Can pip (or setuptools, distribute etc...) list the license used by each installed package?
Asked Answered
A

12

53

I'm trying to audit a Python project with a large number of dependencies and while I can manually look up each project's homepage/license terms, it seems like most OSS packages should already contain the license name and version in their metadata.

Unfortunately I can't find any options in pip or easy_install to list more than the package name and installed version (via pip freeze).

Does anyone have pointers to a tool to list license metadata for Python packages?

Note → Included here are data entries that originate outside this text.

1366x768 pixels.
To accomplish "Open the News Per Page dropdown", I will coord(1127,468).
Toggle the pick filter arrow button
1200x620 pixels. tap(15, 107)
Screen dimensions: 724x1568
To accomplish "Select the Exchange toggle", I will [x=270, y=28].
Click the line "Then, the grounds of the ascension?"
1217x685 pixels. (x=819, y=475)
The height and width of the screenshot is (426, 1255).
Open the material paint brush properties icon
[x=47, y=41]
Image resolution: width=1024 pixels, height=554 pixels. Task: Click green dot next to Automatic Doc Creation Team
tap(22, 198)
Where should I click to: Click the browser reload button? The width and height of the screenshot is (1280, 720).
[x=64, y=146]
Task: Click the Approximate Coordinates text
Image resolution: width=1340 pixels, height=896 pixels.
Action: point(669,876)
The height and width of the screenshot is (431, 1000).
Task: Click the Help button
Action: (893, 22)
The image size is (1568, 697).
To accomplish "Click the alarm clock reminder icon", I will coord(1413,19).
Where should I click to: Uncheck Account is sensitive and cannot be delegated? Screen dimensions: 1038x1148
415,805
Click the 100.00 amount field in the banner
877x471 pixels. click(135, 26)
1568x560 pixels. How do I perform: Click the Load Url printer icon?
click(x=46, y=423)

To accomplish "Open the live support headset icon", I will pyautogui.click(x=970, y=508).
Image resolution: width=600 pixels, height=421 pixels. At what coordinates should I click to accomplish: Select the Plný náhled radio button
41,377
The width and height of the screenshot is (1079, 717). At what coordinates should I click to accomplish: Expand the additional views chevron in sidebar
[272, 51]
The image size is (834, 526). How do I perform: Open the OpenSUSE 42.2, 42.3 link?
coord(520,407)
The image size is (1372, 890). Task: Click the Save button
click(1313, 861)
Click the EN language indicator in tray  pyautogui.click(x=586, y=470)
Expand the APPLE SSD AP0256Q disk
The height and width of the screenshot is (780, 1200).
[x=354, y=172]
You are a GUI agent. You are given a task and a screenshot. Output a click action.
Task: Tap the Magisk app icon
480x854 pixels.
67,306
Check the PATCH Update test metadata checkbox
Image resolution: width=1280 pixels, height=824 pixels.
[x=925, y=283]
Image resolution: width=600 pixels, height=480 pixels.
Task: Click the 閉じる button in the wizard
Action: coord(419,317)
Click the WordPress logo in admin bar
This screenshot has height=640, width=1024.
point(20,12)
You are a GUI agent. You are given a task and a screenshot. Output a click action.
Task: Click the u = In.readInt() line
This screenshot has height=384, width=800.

Antin answered 30/9, 2013 at 3:27 Comment(0)
P
30

You can use pkg_resources:

import pkg_resources

def get_pkg_license(pkgname):
    """
    Given a package reference (as from requirements.txt),
    return license listed in package metadata.
    NOTE: This function does no error checking and is for
    demonstration purposes only.
    """
    pkgs = pkg_resources.require(pkgname)
    pkg = pkgs[0]
    for line in pkg.get_metadata_lines('PKG-INFO'):
        (k, v) = line.split(': ', 1)
        if k == "License":
            return v
    return None

Example use:

>>> get_pkg_license('mercurial')
'GNU GPLv2+'
>>> get_pkg_license('pytz')
'MIT'
>>> get_pkg_license('django')
'UNKNOWN'
Papillon answered 30/9, 2013 at 3:57 Comment(4)
This works great! It turns out that is pkg_resources.working_set is iterable as well, which is helpful for my situation (listing all licenses at once)Antin
You can use the built email package to parse the PKG-INFO content, which is a bit more reliable than using split on colon. First import email.parser, then set up a parser = email.parser.HeaderParser() and then pkg_info = parser.parsestr('\n'.join(package.get_metadata_lines('PKG-INFO'))) which gives you a Message from which you can get pkg_info['Licence'].Prophetic
Works great, replacing PKG-INFO with METADATA and catching some errors here and there.V
Swapped pkg_resources.require(pkgname)[0] for pkg_resources.get_distribution(package) to just fetch the package instead of checking for requirements.Cumming
S
44

Here is a copy-pasteable snippet which will print your packages.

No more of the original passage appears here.